==== Data ====

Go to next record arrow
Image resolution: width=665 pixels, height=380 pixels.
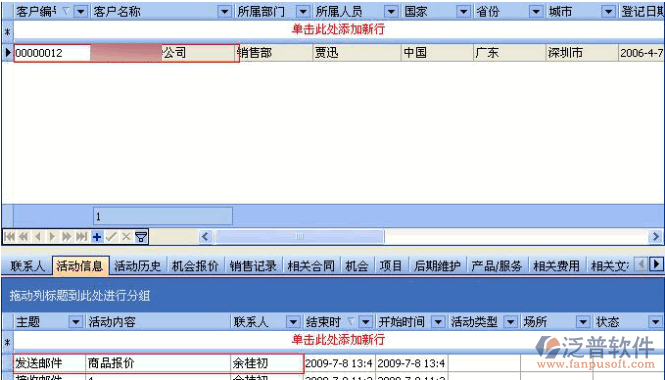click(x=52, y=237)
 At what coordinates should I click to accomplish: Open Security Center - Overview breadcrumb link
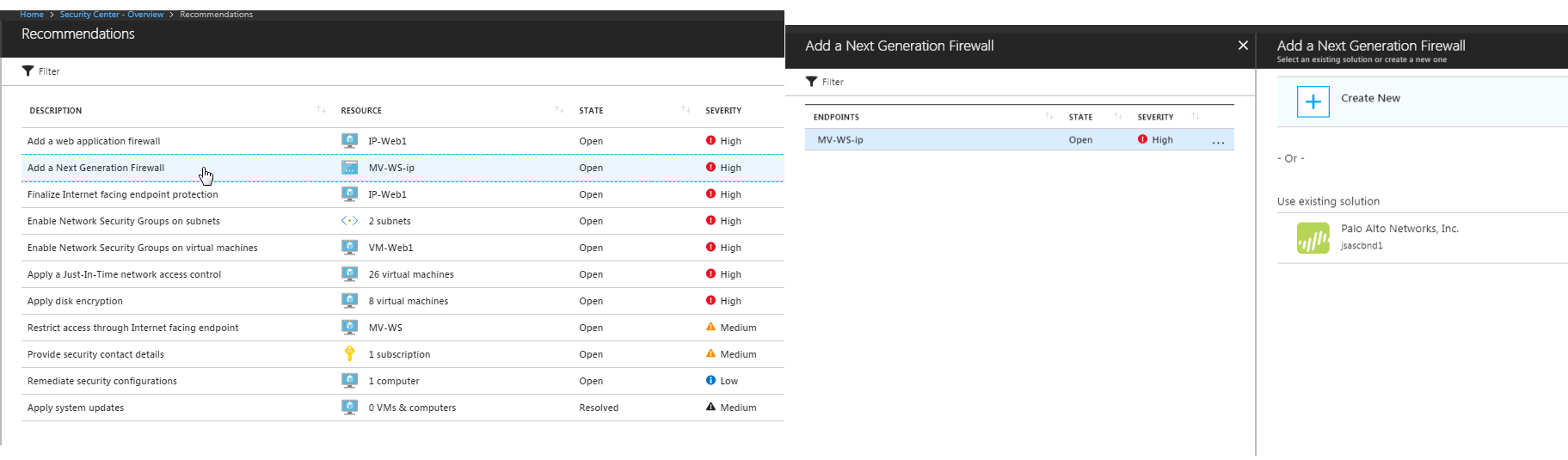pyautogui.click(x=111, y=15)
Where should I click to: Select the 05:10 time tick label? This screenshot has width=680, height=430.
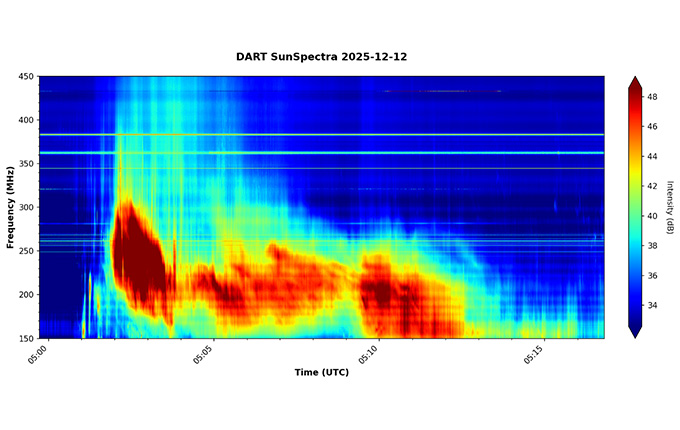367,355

====

What needs to be done
Copy out every entry exactly as written, but not the pictures.

Answer to the exercise
Go to next record arrow
Image resolution: width=665 pixels, height=380 pixels.
click(x=52, y=237)
 At what coordinates should I click to accomplish: Open Security Center - Overview breadcrumb link
pyautogui.click(x=111, y=15)
Where should I click to: Select the 05:10 time tick label? This screenshot has width=680, height=430.
367,355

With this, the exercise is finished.